**Exercise instructions:** In the data that follows, find the line with "You are a computer-use"; transcribe it, every later line up to the one with "Given: Click the map pin GeoIP icon", and that line as well, exactly and with no others.

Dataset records
_ _ _ _

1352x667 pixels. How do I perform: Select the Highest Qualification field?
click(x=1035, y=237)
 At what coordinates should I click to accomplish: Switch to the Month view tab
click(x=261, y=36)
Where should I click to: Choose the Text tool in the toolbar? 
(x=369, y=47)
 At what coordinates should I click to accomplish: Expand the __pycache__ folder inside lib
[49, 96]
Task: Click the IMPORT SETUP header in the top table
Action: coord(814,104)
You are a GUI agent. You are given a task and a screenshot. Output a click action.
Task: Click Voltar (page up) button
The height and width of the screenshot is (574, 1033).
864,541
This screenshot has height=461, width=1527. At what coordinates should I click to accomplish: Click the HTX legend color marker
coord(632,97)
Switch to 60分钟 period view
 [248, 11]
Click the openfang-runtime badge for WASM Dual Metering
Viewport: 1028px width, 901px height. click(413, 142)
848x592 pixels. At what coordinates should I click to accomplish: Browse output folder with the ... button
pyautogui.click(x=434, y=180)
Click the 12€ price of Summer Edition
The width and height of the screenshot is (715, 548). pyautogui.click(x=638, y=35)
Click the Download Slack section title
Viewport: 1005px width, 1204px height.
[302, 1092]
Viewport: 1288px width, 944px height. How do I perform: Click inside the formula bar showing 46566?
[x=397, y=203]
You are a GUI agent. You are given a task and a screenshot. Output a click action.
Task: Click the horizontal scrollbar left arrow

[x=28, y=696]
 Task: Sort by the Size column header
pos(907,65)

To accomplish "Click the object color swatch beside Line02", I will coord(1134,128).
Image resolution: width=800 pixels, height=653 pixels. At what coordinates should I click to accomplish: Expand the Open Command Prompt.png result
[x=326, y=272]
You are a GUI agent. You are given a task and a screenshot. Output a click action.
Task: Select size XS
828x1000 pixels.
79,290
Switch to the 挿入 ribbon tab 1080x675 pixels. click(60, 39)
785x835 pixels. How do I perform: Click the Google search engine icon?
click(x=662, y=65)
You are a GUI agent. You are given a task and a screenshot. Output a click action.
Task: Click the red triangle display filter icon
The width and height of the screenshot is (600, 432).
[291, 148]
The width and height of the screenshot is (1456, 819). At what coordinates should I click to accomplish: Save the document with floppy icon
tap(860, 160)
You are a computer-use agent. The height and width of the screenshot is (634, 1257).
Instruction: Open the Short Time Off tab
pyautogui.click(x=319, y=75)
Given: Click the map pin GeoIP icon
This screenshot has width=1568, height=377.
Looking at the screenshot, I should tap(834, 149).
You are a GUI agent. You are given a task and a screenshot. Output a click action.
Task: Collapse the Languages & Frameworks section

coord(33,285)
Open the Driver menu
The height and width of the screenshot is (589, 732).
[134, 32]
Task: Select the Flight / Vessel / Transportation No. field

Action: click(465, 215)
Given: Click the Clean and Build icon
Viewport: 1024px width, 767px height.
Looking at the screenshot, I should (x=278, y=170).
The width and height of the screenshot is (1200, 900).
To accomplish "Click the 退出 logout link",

_ _ _ _

**Output for this task:**
You are a computer-use agent. The height and width of the screenshot is (634, 1257).
Instruction: Open the Short Time Off tab
pyautogui.click(x=319, y=75)
Given: Click the map pin GeoIP icon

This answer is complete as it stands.